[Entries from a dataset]
## BEGIN

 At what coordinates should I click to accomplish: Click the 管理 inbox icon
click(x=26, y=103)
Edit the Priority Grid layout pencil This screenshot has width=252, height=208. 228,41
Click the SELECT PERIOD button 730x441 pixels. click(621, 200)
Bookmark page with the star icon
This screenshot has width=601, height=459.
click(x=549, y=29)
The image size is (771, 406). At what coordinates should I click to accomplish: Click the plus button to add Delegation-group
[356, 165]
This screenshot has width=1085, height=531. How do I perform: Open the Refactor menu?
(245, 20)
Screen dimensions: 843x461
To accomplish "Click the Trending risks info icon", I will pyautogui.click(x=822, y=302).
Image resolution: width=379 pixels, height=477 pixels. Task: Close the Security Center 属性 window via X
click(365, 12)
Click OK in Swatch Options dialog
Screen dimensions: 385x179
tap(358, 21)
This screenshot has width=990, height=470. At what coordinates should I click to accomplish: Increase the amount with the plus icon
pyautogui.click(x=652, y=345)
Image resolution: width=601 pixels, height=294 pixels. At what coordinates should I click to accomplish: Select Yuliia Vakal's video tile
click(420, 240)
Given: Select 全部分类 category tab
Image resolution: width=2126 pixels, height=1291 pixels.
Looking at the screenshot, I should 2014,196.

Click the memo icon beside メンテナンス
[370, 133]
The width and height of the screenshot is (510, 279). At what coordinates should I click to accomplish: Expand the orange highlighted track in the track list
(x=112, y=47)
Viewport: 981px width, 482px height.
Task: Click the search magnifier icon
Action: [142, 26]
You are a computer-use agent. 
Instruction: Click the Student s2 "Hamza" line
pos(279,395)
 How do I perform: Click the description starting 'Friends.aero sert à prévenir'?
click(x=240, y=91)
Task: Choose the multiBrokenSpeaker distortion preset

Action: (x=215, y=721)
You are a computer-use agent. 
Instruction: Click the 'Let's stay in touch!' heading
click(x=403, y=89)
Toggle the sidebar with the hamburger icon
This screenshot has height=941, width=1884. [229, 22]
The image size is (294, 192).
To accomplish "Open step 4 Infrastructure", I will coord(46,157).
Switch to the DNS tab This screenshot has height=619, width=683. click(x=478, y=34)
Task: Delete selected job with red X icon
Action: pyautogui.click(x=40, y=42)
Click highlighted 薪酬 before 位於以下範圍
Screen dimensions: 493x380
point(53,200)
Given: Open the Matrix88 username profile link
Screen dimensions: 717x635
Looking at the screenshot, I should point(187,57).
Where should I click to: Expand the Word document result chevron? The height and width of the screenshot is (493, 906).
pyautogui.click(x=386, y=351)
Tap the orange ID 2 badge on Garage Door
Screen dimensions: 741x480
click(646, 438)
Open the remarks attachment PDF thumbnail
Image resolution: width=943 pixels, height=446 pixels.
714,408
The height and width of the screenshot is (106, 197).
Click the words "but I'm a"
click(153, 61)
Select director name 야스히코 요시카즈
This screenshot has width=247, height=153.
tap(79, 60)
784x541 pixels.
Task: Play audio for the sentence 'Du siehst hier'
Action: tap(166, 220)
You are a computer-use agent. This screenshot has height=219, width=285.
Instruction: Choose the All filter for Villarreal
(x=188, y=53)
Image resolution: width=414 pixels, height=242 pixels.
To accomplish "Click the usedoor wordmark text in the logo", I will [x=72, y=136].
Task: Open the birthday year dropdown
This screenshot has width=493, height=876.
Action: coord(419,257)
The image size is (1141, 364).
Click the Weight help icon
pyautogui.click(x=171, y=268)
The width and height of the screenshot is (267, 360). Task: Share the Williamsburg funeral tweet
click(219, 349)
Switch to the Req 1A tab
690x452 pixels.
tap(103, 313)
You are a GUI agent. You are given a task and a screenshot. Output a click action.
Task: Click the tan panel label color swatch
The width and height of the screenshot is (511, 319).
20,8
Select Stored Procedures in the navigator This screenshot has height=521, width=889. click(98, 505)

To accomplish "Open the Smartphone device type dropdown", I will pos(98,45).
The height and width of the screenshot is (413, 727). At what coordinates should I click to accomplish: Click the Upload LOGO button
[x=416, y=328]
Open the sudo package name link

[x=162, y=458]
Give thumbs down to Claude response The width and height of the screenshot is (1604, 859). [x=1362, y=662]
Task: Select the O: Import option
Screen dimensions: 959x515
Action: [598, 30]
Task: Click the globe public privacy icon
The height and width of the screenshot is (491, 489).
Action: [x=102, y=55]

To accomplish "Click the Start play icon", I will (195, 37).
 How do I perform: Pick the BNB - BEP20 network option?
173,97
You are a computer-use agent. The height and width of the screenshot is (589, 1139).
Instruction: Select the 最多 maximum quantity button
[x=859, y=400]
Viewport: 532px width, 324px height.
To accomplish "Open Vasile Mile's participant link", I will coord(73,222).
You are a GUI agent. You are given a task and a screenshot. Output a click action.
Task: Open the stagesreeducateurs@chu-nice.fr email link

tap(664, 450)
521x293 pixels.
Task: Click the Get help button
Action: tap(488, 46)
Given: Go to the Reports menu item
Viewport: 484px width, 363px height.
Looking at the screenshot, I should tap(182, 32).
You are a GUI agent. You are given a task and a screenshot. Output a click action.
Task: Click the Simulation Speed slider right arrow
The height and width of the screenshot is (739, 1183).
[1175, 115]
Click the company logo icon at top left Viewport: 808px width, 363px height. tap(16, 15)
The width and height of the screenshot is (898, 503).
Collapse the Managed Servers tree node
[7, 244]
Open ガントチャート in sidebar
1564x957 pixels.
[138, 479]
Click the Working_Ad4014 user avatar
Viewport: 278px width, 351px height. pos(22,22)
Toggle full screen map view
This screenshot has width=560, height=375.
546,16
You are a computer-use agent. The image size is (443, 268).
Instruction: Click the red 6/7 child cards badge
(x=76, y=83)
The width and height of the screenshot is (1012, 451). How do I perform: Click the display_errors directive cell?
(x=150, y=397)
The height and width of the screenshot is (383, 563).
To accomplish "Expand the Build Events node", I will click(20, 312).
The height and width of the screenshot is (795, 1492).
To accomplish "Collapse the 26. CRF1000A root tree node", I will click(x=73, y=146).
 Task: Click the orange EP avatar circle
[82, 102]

## END

- **Given exercise**: Copy out every line of the data above word for word, with no changes.

- **Response to the task**:
 At what coordinates should I click to accomplish: Click the 管理 inbox icon
click(x=26, y=103)
Edit the Priority Grid layout pencil This screenshot has width=252, height=208. 228,41
Click the SELECT PERIOD button 730x441 pixels. click(621, 200)
Bookmark page with the star icon
This screenshot has width=601, height=459.
click(x=549, y=29)
The image size is (771, 406). At what coordinates should I click to accomplish: Click the plus button to add Delegation-group
[356, 165]
This screenshot has width=1085, height=531. How do I perform: Open the Refactor menu?
(245, 20)
Screen dimensions: 843x461
To accomplish "Click the Trending risks info icon", I will pyautogui.click(x=822, y=302).
Image resolution: width=379 pixels, height=477 pixels. Task: Close the Security Center 属性 window via X
click(365, 12)
Click OK in Swatch Options dialog
Screen dimensions: 385x179
tap(358, 21)
This screenshot has width=990, height=470. At what coordinates should I click to accomplish: Increase the amount with the plus icon
pyautogui.click(x=652, y=345)
Image resolution: width=601 pixels, height=294 pixels. At what coordinates should I click to accomplish: Select Yuliia Vakal's video tile
click(420, 240)
Given: Select 全部分类 category tab
Image resolution: width=2126 pixels, height=1291 pixels.
Looking at the screenshot, I should 2014,196.

Click the memo icon beside メンテナンス
[370, 133]
The width and height of the screenshot is (510, 279). At what coordinates should I click to accomplish: Expand the orange highlighted track in the track list
(x=112, y=47)
Viewport: 981px width, 482px height.
Task: Click the search magnifier icon
Action: [142, 26]
You are a computer-use agent. 
Instruction: Click the Student s2 "Hamza" line
pos(279,395)
 How do I perform: Click the description starting 'Friends.aero sert à prévenir'?
click(x=240, y=91)
Task: Choose the multiBrokenSpeaker distortion preset

Action: (x=215, y=721)
You are a computer-use agent. 
Instruction: Click the 'Let's stay in touch!' heading
click(x=403, y=89)
Toggle the sidebar with the hamburger icon
This screenshot has height=941, width=1884. [229, 22]
The image size is (294, 192).
To accomplish "Open step 4 Infrastructure", I will coord(46,157).
Switch to the DNS tab This screenshot has height=619, width=683. click(x=478, y=34)
Task: Delete selected job with red X icon
Action: pyautogui.click(x=40, y=42)
Click highlighted 薪酬 before 位於以下範圍
Screen dimensions: 493x380
point(53,200)
Given: Open the Matrix88 username profile link
Screen dimensions: 717x635
Looking at the screenshot, I should point(187,57).
Where should I click to: Expand the Word document result chevron? The height and width of the screenshot is (493, 906).
pyautogui.click(x=386, y=351)
Tap the orange ID 2 badge on Garage Door
Screen dimensions: 741x480
click(646, 438)
Open the remarks attachment PDF thumbnail
Image resolution: width=943 pixels, height=446 pixels.
714,408
The height and width of the screenshot is (106, 197).
Click the words "but I'm a"
click(153, 61)
Select director name 야스히코 요시카즈
This screenshot has width=247, height=153.
tap(79, 60)
784x541 pixels.
Task: Play audio for the sentence 'Du siehst hier'
Action: tap(166, 220)
You are a computer-use agent. This screenshot has height=219, width=285.
Instruction: Choose the All filter for Villarreal
(x=188, y=53)
Image resolution: width=414 pixels, height=242 pixels.
To accomplish "Click the usedoor wordmark text in the logo", I will [x=72, y=136].
Task: Open the birthday year dropdown
This screenshot has width=493, height=876.
Action: coord(419,257)
The image size is (1141, 364).
Click the Weight help icon
pyautogui.click(x=171, y=268)
The width and height of the screenshot is (267, 360). Task: Share the Williamsburg funeral tweet
click(219, 349)
Switch to the Req 1A tab
690x452 pixels.
tap(103, 313)
You are a GUI agent. You are given a task and a screenshot. Output a click action.
Task: Click the tan panel label color swatch
The width and height of the screenshot is (511, 319).
20,8
Select Stored Procedures in the navigator This screenshot has height=521, width=889. click(98, 505)

To accomplish "Open the Smartphone device type dropdown", I will pos(98,45).
The height and width of the screenshot is (413, 727). At what coordinates should I click to accomplish: Click the Upload LOGO button
[x=416, y=328]
Open the sudo package name link

[x=162, y=458]
Give thumbs down to Claude response The width and height of the screenshot is (1604, 859). [x=1362, y=662]
Task: Select the O: Import option
Screen dimensions: 959x515
Action: [598, 30]
Task: Click the globe public privacy icon
The height and width of the screenshot is (491, 489).
Action: [x=102, y=55]

To accomplish "Click the Start play icon", I will (195, 37).
 How do I perform: Pick the BNB - BEP20 network option?
173,97
You are a computer-use agent. The height and width of the screenshot is (589, 1139).
Instruction: Select the 最多 maximum quantity button
[x=859, y=400]
Viewport: 532px width, 324px height.
To accomplish "Open Vasile Mile's participant link", I will coord(73,222).
You are a GUI agent. You are given a task and a screenshot. Output a click action.
Task: Open the stagesreeducateurs@chu-nice.fr email link

tap(664, 450)
521x293 pixels.
Task: Click the Get help button
Action: tap(488, 46)
Given: Go to the Reports menu item
Viewport: 484px width, 363px height.
Looking at the screenshot, I should tap(182, 32).
You are a GUI agent. You are given a task and a screenshot. Output a click action.
Task: Click the Simulation Speed slider right arrow
The height and width of the screenshot is (739, 1183).
[1175, 115]
Click the company logo icon at top left Viewport: 808px width, 363px height. tap(16, 15)
The width and height of the screenshot is (898, 503).
Collapse the Managed Servers tree node
[7, 244]
Open ガントチャート in sidebar
1564x957 pixels.
[138, 479]
Click the Working_Ad4014 user avatar
Viewport: 278px width, 351px height. pos(22,22)
Toggle full screen map view
This screenshot has width=560, height=375.
546,16
You are a computer-use agent. The image size is (443, 268).
Instruction: Click the red 6/7 child cards badge
(x=76, y=83)
The width and height of the screenshot is (1012, 451). How do I perform: Click the display_errors directive cell?
(x=150, y=397)
The height and width of the screenshot is (383, 563).
To accomplish "Expand the Build Events node", I will click(20, 312).
The height and width of the screenshot is (795, 1492).
To accomplish "Collapse the 26. CRF1000A root tree node", I will click(x=73, y=146).
 Task: Click the orange EP avatar circle
[82, 102]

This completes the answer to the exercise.